EXERCISE:
Every line of the entries below that carries the string "will" should be copied.

RAW DATA:

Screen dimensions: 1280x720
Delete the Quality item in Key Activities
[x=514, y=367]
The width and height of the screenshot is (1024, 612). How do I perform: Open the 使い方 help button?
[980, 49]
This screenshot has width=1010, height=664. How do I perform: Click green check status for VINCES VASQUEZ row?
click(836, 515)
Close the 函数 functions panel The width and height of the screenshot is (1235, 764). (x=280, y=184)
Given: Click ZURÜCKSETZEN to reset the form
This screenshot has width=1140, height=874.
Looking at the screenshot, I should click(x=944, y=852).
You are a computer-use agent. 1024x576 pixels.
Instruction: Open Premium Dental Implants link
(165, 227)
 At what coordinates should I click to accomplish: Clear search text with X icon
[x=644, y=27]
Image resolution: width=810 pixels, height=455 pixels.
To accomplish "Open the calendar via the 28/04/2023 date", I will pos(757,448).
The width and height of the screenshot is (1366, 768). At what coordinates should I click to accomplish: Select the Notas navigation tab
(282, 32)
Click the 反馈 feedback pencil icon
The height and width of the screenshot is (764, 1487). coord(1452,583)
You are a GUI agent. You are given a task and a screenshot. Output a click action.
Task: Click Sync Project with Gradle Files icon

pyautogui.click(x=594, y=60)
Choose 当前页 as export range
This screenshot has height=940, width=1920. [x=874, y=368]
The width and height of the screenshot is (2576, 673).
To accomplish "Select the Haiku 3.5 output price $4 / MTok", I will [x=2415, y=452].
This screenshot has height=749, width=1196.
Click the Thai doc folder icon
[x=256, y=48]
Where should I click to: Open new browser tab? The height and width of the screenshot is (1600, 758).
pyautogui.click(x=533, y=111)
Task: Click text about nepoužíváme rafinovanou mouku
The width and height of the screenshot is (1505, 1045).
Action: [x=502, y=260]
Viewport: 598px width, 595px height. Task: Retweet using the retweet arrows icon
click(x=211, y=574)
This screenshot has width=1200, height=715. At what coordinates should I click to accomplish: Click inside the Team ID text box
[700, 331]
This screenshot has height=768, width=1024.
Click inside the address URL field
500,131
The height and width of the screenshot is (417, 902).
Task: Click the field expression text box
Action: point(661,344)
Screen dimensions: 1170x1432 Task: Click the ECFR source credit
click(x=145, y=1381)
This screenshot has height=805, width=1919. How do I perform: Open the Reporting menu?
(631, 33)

YOUR SOLUTION:
To accomplish "Open the calendar via the 28/04/2023 date", I will pos(757,448).
To accomplish "Select the Haiku 3.5 output price $4 / MTok", I will [x=2415, y=452].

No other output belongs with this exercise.